I was 6 years old when I took afternoon judo classes at the Montecito YMCA. Twice a week I’d walk down the hill from Montecito Union, put on my gi, and spend a couple of hours being flipped over the shoulder of my Judo teacher, Mr. Ota.

With a careful grip, Mr. Ota would pick us up, swing us over his shoulder, and guide us to the mat. Mr. Ota taught us to land in the middle of our backs, where we could best absorb the impact of the fall.

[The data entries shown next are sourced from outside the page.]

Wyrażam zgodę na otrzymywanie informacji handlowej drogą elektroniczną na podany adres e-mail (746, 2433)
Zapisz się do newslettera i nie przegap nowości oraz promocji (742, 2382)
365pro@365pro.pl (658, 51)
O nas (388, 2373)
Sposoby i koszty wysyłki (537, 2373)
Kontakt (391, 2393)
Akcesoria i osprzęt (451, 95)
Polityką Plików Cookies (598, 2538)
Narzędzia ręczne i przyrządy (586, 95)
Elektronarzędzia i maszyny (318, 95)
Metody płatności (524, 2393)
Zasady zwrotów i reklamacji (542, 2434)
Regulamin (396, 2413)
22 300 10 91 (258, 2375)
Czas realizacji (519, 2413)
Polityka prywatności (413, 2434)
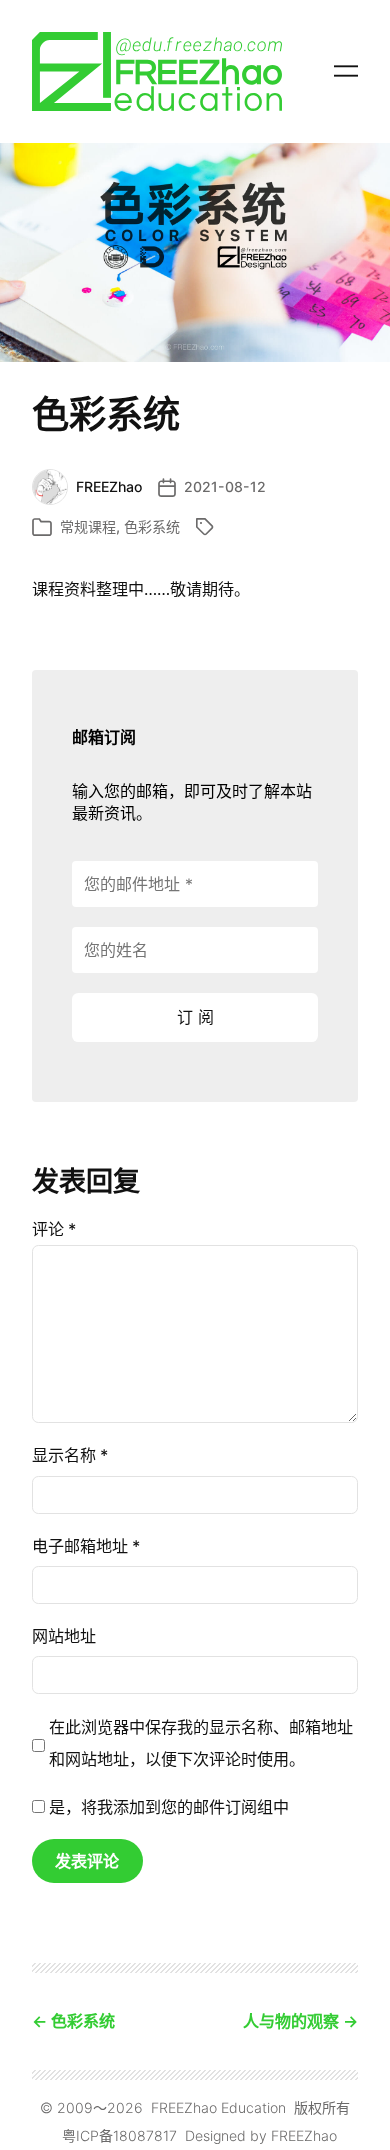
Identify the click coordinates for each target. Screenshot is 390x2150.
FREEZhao (304, 2135)
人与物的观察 (291, 2021)
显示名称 (70, 1455)
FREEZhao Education (218, 2107)
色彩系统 (152, 526)
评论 (54, 1229)
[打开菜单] (346, 71)
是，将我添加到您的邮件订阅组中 (167, 1807)
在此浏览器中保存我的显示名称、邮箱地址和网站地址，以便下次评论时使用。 (201, 1743)
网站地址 (64, 1636)
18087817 (145, 2135)
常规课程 (88, 526)
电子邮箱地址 (86, 1546)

I’m 51 now. I’ve lived an active life. I’ve taken a lot of falls. But last year, I took a fall that eclipsed all others, and for which I owe Mr. Ota my life. I live in Colorado, and while skiing on the season’s first powder day, I hit a tree root, was ejected from my skis, and flew 80 feet before I hit a tree. As I hurled through space, I rolled, relaxed, and positioned my body to take the fall in the middle of my back. I broke parts of my vertebrae, ripped apart ligaments, and bruised my spleen. But I walked away.

Mr. Ota taught his students to absorb the physical act of the fall. He also taught us to take on the psychic act, to fall with dignity. And to always get up. Mr. Ota isn’t alive to read this, but to his descendants, I wish to communicate my gratitude to the man who gave us his afternoons and who taught us how to fall.